- [AIM OF THE TASK] List, from the lines below, each one with "Given" in it.

+++ RECORDS FOR THIS TASK

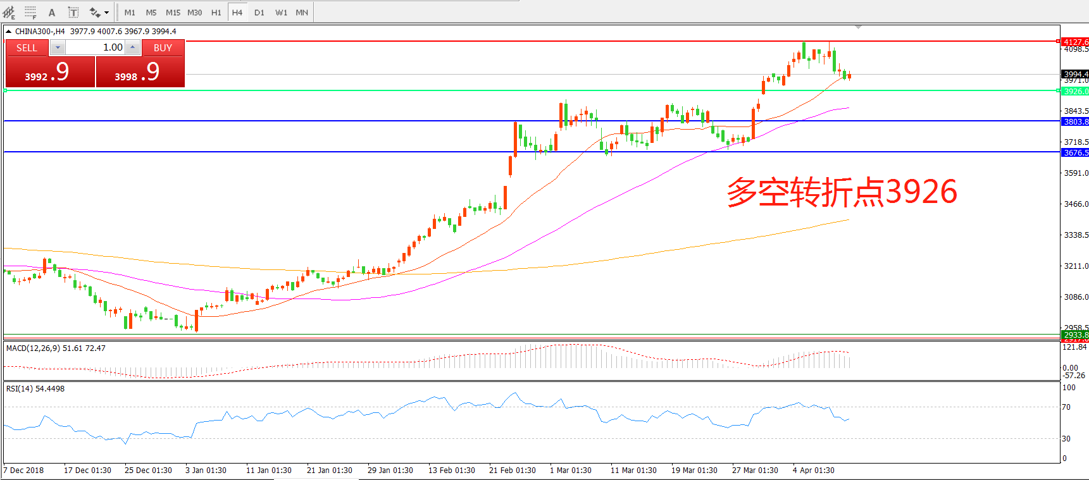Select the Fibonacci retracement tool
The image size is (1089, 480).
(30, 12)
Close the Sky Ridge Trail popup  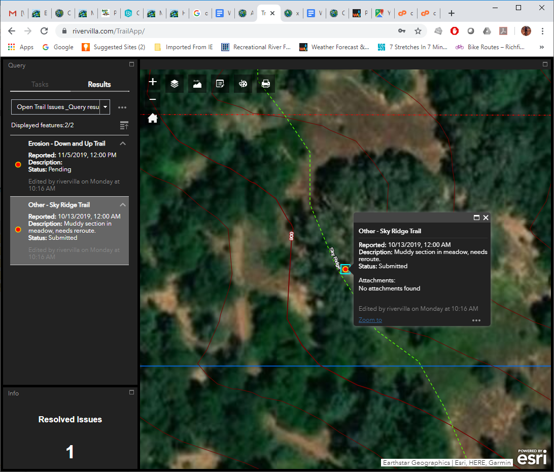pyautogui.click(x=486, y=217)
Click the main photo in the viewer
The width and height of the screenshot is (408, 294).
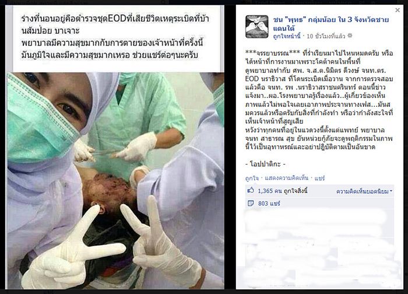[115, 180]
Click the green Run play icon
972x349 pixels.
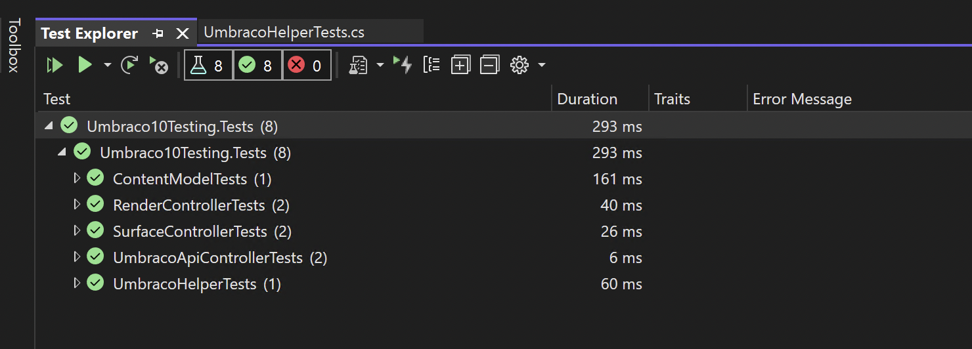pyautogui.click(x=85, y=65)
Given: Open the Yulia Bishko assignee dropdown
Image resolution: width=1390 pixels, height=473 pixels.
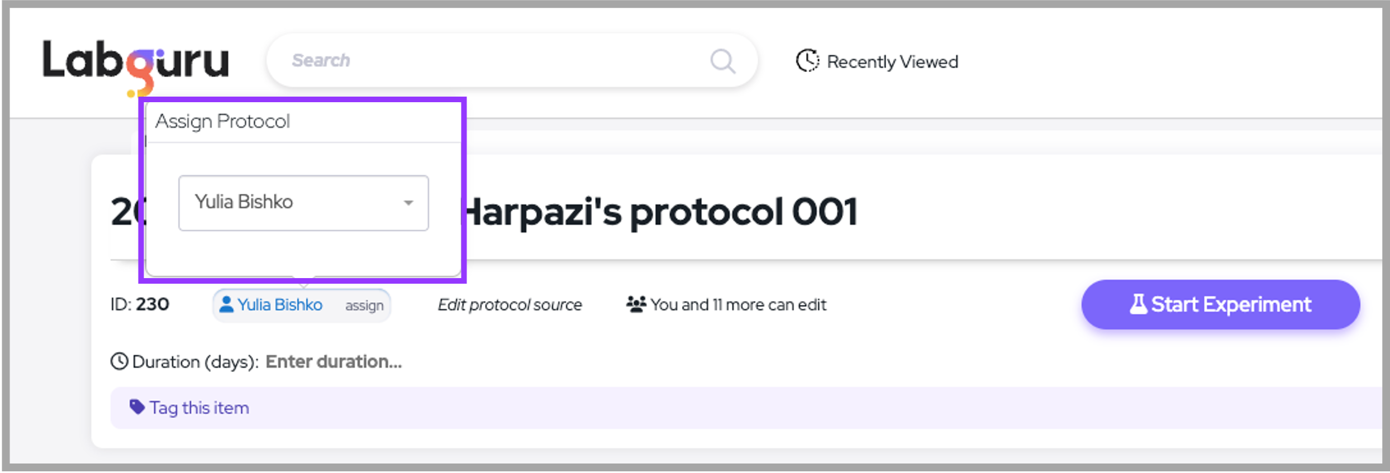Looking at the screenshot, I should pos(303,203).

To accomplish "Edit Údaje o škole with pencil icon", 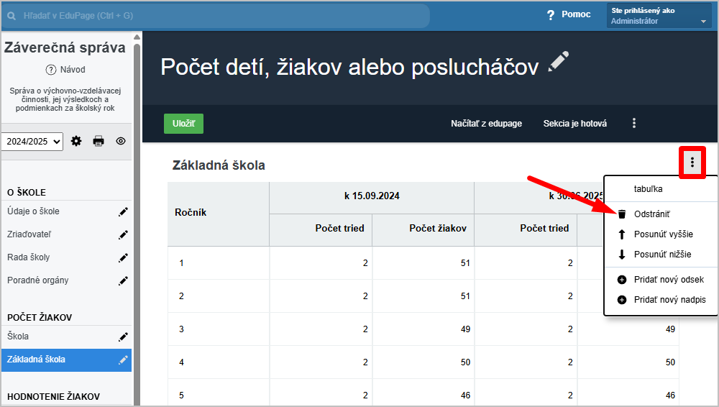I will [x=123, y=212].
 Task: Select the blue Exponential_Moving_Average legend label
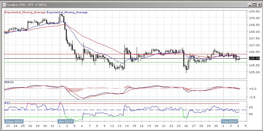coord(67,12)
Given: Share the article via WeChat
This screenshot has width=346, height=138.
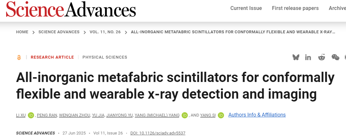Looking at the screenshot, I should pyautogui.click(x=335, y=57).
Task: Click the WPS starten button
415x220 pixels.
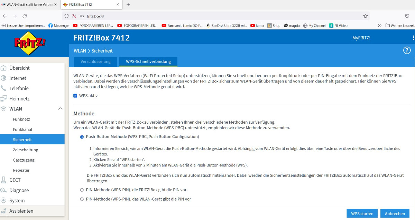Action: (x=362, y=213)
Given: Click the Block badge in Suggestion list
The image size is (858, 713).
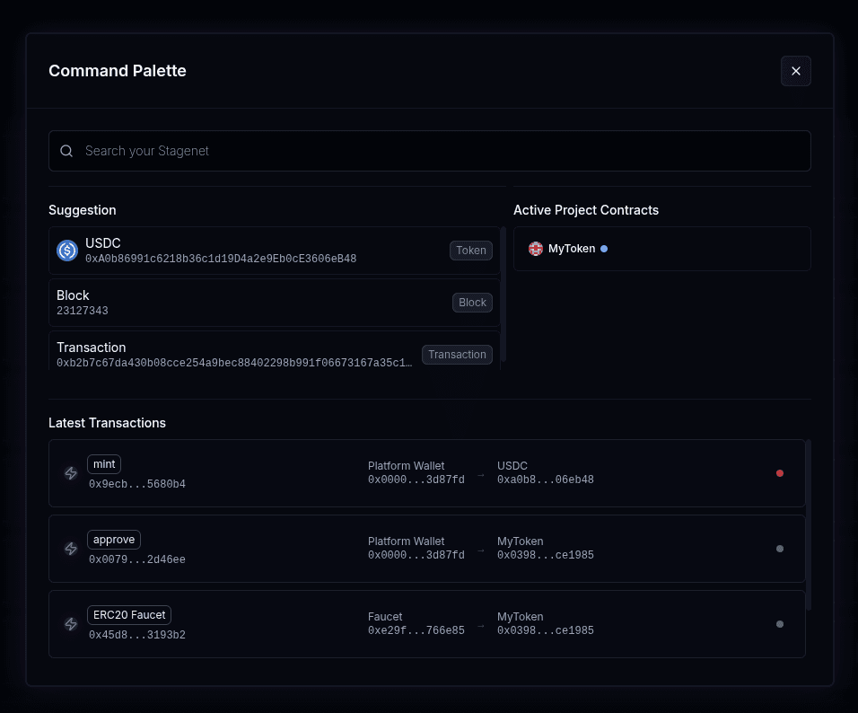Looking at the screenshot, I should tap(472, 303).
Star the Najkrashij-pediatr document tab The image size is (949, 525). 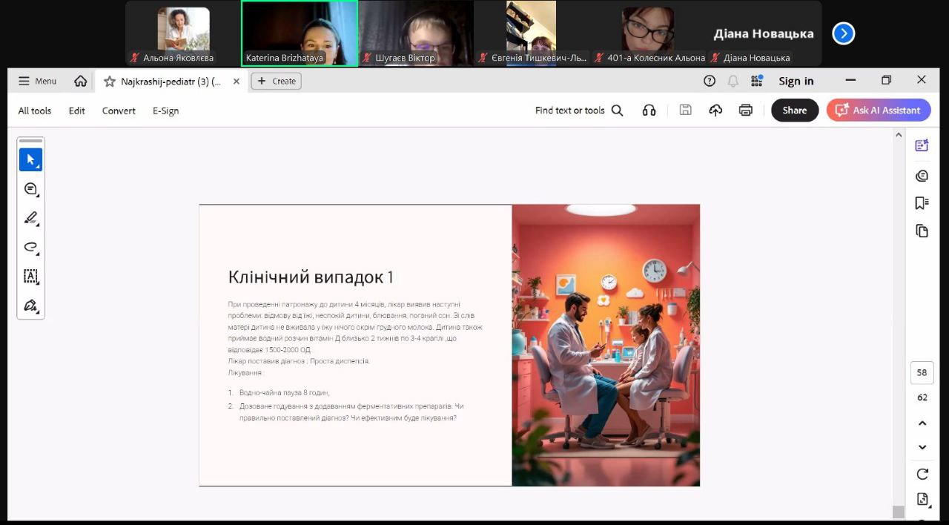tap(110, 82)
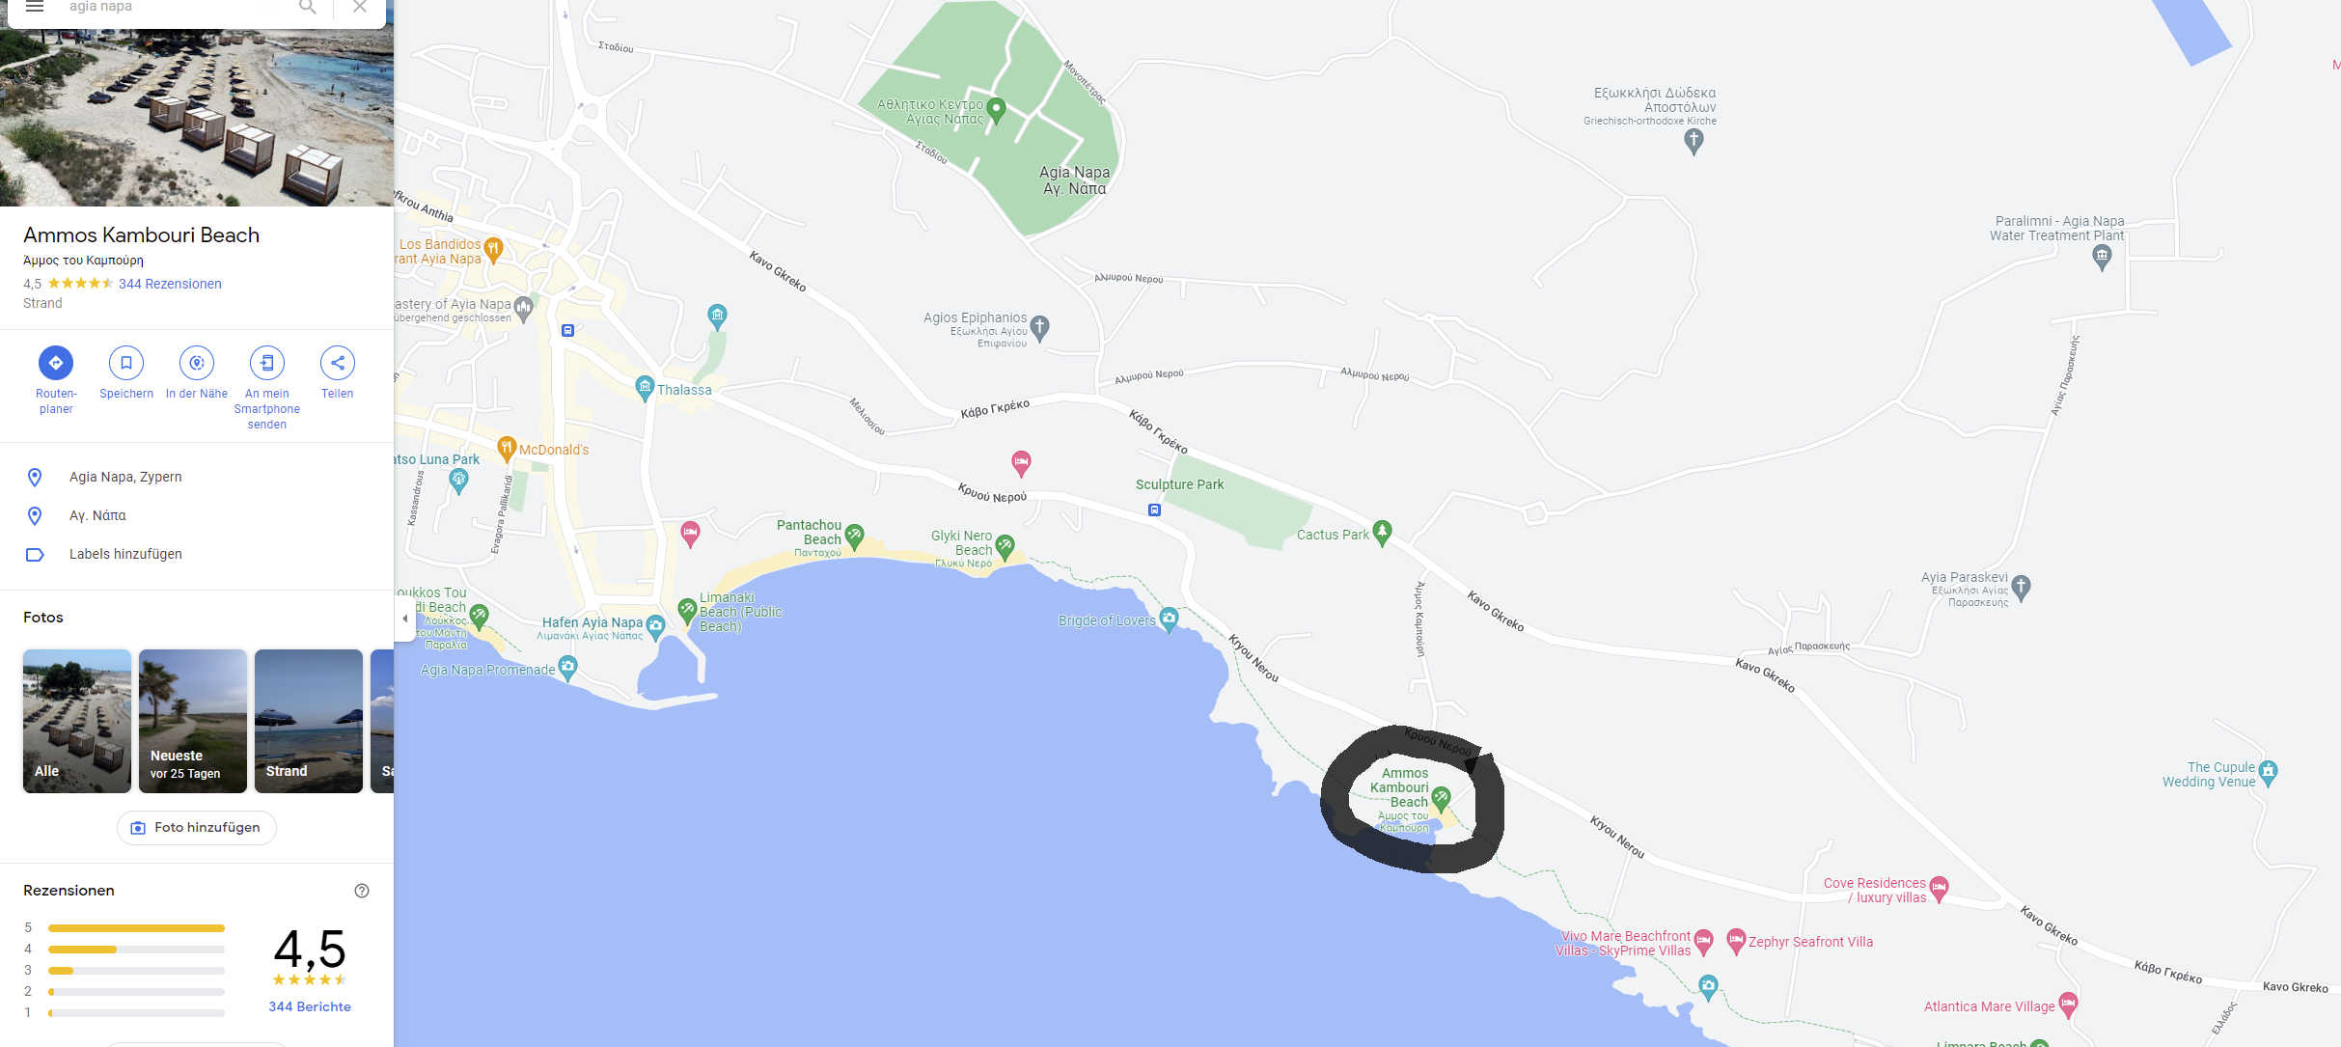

++++++

- [REPLY]
Given: Open the Yulia Bishko assignee dropdown
Given: Share the article via WeChat
Given: Click the Block badge in Suggestion list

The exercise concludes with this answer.